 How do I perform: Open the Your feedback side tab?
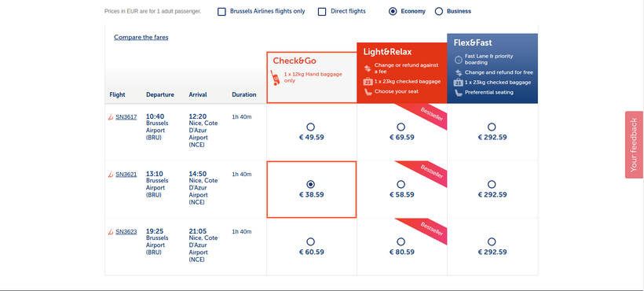(x=634, y=145)
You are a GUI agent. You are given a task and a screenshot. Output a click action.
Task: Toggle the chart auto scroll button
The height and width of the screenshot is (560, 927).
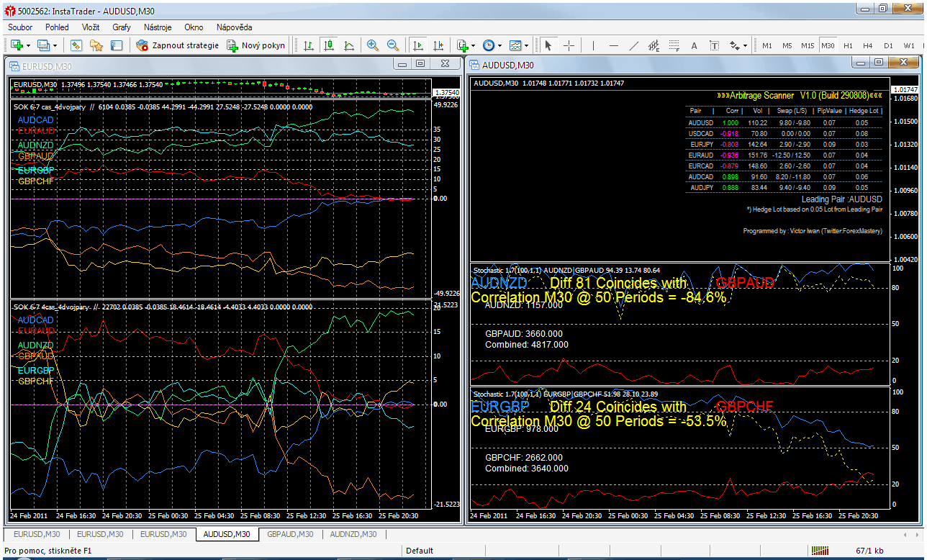coord(418,45)
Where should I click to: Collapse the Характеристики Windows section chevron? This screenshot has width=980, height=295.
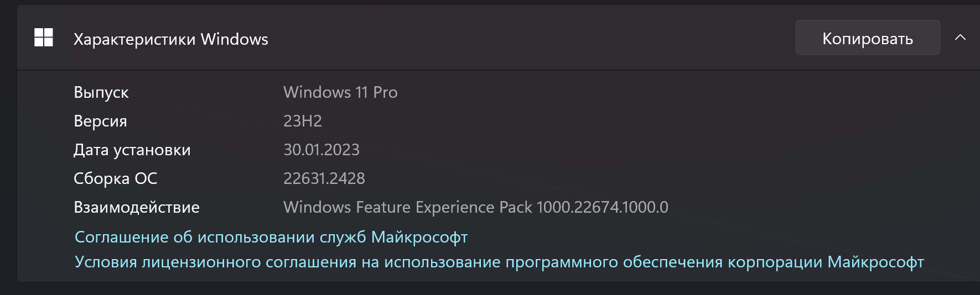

§ **What is expected**:
Search the material above for lines containing the string "click", then pull them out.

§ **Response to this task**:
You are a GUI agent. You are given a task and a screenshot. Output a click action.
Where should I click to: Collapse the Характеристики Windows section chevron? This screenshot has width=980, height=295.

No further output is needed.